Warnzeichen Rückenschmerz

16.08.2017  09:35 Uhr

Von Nicole Schuster / Patienten mit Spondylitis ankylosans leiden unter ständigen Rückenschmerzen und fürchten sich vor einer zunehmenden Versteifung der Wirbelsäule. In der Therapie kommen neben NSAR zur Schmerz- und Entzündungsbekämpfung Biologika zum Einsatz. Eine Heilung der chronischen Erkrankung ist jedoch nicht in Sicht.

Die im deutschsprachigen Raum als Morbus Bechterew bekannte Krankheit gehört zu den entzündlichen Wirbelsäulenerkrankungen (Spondyloarthri­tiden). Bis zu 2 Prozent der Bevölkerung sind Schätzungen zufolge von der ­rheumatischen Erkrankung betroffen. Ursächlich spielen die Gene eine Rolle. Bei etwa 90 Prozent der Patienten ist das HLA-B27-Gen vorhanden.

 

Die ankylosierende Spondylitis (AS) bricht meistens im zweiten oder dritten Lebensjahrzehnt aus. Der Verlauf ist individuell unterschiedlich und ­erfolgt schubweise. Entzündungen der Sehnenansätze und benachbarter Strukturen im Bereich der Wirbelsäule führen allmählich zu einer Verknöcherung der Gelenke im Achsenskelett. Im Endstadium droht eine vollständige Versteifung mit stark eingeschränkter Beweglichkeit.

 

Auge, Darm und Knochen

 

Etwa ein Drittel der Patienten leidet zusätzlich an einer peripheren Arthritis. Als häufige extraskeletale Manifesta­tionen sind auch die Psoriasis vulgaris, Entzündungen der Iris und des Ziliarkörpers des Auges sowie chronisch-entzündliche Darmerkrankungen bekannt. Ein Ausdehnen der Krankheit auf die Knochen äußert sich als verminderte Knochendichte (Osteopenie).
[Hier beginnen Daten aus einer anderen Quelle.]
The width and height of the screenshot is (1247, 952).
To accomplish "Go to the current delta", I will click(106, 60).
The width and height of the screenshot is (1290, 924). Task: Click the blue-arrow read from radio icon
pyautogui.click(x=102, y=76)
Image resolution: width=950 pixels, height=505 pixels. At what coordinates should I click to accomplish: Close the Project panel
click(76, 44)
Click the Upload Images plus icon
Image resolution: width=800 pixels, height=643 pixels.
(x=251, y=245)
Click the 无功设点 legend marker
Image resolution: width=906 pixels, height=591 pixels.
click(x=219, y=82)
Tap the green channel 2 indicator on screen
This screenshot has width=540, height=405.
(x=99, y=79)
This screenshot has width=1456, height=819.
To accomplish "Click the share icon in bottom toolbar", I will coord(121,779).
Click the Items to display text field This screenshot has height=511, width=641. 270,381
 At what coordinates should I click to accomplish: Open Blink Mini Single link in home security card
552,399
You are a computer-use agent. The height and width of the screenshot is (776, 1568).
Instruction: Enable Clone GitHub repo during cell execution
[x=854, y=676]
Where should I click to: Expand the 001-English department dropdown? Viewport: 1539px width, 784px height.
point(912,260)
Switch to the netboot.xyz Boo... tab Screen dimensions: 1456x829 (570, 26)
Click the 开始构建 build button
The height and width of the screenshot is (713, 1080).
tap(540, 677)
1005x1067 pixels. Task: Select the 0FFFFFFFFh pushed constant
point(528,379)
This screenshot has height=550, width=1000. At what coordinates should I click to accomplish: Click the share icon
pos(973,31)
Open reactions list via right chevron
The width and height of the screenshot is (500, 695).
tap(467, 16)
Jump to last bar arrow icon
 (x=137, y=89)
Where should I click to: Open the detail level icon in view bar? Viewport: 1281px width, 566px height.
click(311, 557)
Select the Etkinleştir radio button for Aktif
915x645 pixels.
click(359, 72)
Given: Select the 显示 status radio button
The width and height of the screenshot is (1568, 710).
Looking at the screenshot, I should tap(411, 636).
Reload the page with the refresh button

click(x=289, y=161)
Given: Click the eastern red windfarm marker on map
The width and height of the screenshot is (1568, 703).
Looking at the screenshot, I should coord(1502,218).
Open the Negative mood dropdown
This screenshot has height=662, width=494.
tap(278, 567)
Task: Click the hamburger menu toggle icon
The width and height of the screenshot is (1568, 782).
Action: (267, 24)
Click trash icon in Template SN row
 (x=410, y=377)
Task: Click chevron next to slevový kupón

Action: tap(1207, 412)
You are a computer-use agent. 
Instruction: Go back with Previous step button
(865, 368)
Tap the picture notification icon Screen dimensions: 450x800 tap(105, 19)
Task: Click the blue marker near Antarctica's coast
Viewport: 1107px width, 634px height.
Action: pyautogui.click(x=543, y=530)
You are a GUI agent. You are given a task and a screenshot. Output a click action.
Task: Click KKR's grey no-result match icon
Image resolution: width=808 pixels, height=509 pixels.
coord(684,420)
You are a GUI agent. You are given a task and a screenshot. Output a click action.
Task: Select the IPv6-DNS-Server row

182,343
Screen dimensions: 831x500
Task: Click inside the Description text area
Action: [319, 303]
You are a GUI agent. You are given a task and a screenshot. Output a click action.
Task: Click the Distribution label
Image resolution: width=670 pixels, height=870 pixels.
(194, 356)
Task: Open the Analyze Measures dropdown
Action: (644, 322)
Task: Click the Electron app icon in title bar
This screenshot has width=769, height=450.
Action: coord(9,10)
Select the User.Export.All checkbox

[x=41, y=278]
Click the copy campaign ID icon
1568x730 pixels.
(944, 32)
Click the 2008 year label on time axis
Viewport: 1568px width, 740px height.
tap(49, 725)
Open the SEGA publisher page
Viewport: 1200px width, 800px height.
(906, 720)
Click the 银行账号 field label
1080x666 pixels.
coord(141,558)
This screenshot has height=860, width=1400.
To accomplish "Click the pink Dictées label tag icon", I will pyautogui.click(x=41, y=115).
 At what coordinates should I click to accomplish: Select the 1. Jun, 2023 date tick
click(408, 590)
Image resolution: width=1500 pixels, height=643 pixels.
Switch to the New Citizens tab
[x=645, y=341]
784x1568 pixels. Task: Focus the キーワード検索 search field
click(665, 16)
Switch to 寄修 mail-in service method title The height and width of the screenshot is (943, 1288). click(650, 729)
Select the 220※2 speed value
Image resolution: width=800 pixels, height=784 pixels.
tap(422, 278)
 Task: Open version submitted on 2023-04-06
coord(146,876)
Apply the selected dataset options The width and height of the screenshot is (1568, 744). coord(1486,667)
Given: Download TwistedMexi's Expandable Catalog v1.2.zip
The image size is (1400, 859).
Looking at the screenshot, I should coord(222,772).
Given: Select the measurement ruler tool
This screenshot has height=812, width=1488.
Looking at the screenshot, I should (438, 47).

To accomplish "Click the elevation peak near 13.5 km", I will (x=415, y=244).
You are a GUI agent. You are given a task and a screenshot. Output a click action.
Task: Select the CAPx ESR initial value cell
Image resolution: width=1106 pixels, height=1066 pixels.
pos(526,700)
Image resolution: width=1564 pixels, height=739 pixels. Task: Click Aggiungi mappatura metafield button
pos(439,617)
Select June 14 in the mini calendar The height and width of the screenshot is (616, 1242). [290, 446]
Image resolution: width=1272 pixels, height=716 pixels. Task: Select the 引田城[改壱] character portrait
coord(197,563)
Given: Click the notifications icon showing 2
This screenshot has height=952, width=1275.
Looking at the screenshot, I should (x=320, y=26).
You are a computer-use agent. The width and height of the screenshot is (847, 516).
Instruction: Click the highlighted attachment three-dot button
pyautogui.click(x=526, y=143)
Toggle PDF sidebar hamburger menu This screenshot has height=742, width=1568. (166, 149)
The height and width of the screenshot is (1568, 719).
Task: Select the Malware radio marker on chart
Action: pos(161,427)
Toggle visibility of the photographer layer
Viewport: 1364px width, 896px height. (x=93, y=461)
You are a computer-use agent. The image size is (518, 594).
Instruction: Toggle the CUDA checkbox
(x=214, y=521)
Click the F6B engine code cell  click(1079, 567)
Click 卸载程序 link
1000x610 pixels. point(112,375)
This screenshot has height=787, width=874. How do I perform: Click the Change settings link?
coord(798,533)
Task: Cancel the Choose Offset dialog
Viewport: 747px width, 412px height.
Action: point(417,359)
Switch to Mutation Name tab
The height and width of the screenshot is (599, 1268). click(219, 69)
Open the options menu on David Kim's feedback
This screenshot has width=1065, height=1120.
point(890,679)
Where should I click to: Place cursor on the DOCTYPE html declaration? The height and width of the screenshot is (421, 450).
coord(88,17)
Mehr als die Hälfte der Betroffenen klagt über eine belastende Müdigkeit. Die Krankheit führt bei den meist noch jungen Patienten zu einem erheblichen Verlust an Lebensqualität und zu einer eingeschränkten Teilhabe am sozialen und beruflichen Leben.

 

Das unspezifische Leitsymptom, die chronischen Rückenschmerzen, deuten Ärzte und Patienten oft falsch, ­sodass es Jahre bis zur richtigen Diagnose dauern kann. In dieser Zeit unterbleibt eine effektive, gegen die Krankheit gerichtete Therapie. Diese besteht aus einem multimodalen Behandlungskonzept, das sowohl nicht pharmakologische Maßnahmen wie Pa­tientenschulung, Bewegungs- und Physiotherapie als auch die Gabe von Arzneimitteln umfasst. Für die Pharmakotherapie sind nicht steroidale Anti­rheumatika (NSAR) und Biologika, speziell Tumornekrosefaktor-α (TNF-α)-Blocker essenziell. NSAR und Coxibe lindern effizient die Rücken- und Gelenk­schmerzen und wirken zugleich antientzündlich. Bei der Dosierung orientiert sich der Arzt an der Intensität der Beschwerden. Spätestens nach vier Wochen sollte er überprüfen, ob die Therapie erfolgreich ist. Bei Wirkungslosigkeit kann das NSAR gewechselt werden.

 

Gelingt unter NSAR-Einnahme keine ausreichende Verbesserung der Symptomatik oder liegt eine Unverträglichkeit vor, kommt der Einsatz eines Bio­logikums infrage. Einen hohen Stellenwert haben die für die Indikation zugelassenen TNF-α-Blocker Adalimumab, Golimumab, Infliximab, Certolizumab Pegol und Etanercept. Sie hemmen die Wirkung des Zytokins TNF-α, das bei Entzündungsprozessen eine Schlüsselrolle spielt. Zahlreiche Studien zeigen, dass die Substanzen schnell und unter andauernder Therapie auch über Jahre hinweg bei einem Großteil der Patienten wirken. Sowohl die Wirbelsäulenschmerzen als auch die Morgensteifigkeit und Müdigkeit gehen zurück und eine Verbesserung der Funk­tionsfähigkeit stellt sich ein. Zudem ist ein günstiger Einfluss auf bestimmte extraspinale Manifestationen zu erwarten. Das Ansprechen sollte der Arzt nach zwölf Wochen überprüfen. Bei ausbleibender Wirksamkeit oder einer unzureichenden Schmerzreduktion kann der Wechsel auf einen anderen TNF-α-Blocker erfolgen oder auch die Kombination mit ­einem NSAR versucht werden.

 

Bei den zahlreichen Nebenwirkungen ist vor allem an ein erhöhtes Infektionsrisiko zu denken. Insgesamt ist das ­Nutzen-Risiko-Verhältnis der TNF-α-Blocker zur Behandlung der AS jedoch günstig.

 

Wirkstoffe in der Pipeline

 

Als erster Interleukin (IL-)17A-Antagonist ist Secukinumab zur Behandlung von Morbus Bechterew zugelassen. Der Antikörper bindet selektiv an das proinflammatorische Zytokin ­IL-17A und verhindert dessen Interaktion mit dem IL-17-­Rezeptor. Dadurch hemmt Secukinumab die Ausschüttung von entzündungsfördernden Stoffen.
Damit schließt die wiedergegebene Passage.